** GIVEN PASSAGE **
Reputation: 5075
I am trying to create one to one relationship between Branch to BranchEmployee and Employee to BranchEmployee. Whole idea is to separate employee data who is working in a branch. I am using SQL Server Management Studio but I am struggling with this. In BranchEmployee the BranchID and UserID combine together to be primary key for table.
Many Thanks
Screen shot is as below
Upvotes: 2
Views: 1954
Reputation: 27852
More than likely, you actually have a 1:N relationship or a M:N relationship.
If a user can work for exactly ONE and ONLY ONLY Branch (1:N), then you can either put a BranchID(FK) in the Employee table, or use the 'extra' BranchEmployee(Link) table...provided you put a unique constraint on (BranchID, UserId) on the BranchEmployee(Link) table.
Most will prefer to put the BranchID(FK) in the Employee table, because that is less tables.
However, let's say you wanted to isolate that data, AND put some metadata about that relationship. Say "Employee Started At The Branch On This Date", aka EmployeeBranchStartDate.
Then the extra table makes a little more sense. Notice I said "a little".

** THE DATA **

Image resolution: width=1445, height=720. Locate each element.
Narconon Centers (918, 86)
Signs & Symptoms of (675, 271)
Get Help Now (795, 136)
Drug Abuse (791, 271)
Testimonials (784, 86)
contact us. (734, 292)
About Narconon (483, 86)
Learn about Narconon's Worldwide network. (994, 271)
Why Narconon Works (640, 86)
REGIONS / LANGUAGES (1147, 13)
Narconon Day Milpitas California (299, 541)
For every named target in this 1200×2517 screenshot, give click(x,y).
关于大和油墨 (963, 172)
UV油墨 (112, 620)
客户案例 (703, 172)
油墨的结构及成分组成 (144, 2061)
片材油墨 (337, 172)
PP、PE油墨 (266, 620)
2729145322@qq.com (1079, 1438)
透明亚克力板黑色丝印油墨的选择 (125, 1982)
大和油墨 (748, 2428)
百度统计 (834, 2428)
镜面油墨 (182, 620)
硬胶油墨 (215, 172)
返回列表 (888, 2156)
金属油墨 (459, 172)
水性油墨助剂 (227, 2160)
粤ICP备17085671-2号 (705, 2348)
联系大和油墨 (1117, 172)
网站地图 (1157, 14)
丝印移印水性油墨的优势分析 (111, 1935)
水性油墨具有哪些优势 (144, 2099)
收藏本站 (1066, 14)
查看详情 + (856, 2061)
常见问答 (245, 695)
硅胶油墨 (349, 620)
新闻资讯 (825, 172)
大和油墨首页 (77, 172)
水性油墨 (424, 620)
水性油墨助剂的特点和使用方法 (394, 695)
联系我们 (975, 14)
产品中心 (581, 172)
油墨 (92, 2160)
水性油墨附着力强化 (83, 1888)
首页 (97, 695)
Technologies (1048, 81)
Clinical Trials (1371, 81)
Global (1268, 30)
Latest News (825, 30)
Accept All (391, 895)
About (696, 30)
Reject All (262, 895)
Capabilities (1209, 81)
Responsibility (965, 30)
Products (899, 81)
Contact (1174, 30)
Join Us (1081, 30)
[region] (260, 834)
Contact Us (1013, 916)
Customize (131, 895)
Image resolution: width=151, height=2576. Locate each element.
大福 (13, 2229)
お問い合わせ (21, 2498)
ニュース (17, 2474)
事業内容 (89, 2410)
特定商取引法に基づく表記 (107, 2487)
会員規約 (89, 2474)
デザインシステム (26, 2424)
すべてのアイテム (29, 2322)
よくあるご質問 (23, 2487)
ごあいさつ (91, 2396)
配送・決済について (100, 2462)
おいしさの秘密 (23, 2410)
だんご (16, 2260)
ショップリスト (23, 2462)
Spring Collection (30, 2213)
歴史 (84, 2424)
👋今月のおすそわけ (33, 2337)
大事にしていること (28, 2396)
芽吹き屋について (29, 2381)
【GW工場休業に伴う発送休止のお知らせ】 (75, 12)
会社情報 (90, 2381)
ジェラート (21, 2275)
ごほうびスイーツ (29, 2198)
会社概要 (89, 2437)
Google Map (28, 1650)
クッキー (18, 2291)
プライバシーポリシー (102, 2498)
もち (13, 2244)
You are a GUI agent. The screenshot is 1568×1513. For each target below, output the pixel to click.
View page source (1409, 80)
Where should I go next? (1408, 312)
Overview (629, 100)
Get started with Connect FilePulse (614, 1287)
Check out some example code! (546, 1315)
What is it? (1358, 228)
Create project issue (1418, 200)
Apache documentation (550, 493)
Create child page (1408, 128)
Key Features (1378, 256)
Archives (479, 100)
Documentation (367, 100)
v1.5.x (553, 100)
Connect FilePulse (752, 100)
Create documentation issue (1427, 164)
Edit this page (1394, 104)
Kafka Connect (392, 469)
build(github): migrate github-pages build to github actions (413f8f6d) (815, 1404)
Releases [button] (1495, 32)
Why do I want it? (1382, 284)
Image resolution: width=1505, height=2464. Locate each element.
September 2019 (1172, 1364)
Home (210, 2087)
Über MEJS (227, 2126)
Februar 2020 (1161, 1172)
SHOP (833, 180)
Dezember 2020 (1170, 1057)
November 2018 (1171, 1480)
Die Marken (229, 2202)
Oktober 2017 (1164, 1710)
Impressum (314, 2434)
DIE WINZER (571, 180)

** YOUR INSTRUCTIONS **
Reproduce the passage on table relationships in SQL Server from "Reputation: 5075" up to and including "a M:N relationship.". The rows are separate material, unrelated to the passage on table relationships in SQL Server.

** RESPONSE AREA **
Reputation: 5075
I am trying to create one to one relationship between Branch to BranchEmployee and Employee to BranchEmployee. Whole idea is to separate employee data who is working in a branch. I am using SQL Server Management Studio but I am struggling with this. In BranchEmployee the BranchID and UserID combine together to be primary key for table.
Many Thanks
Screen shot is as below
Upvotes: 2
Views: 1954
Reputation: 27852
More than likely, you actually have a 1:N relationship or a M:N relationship.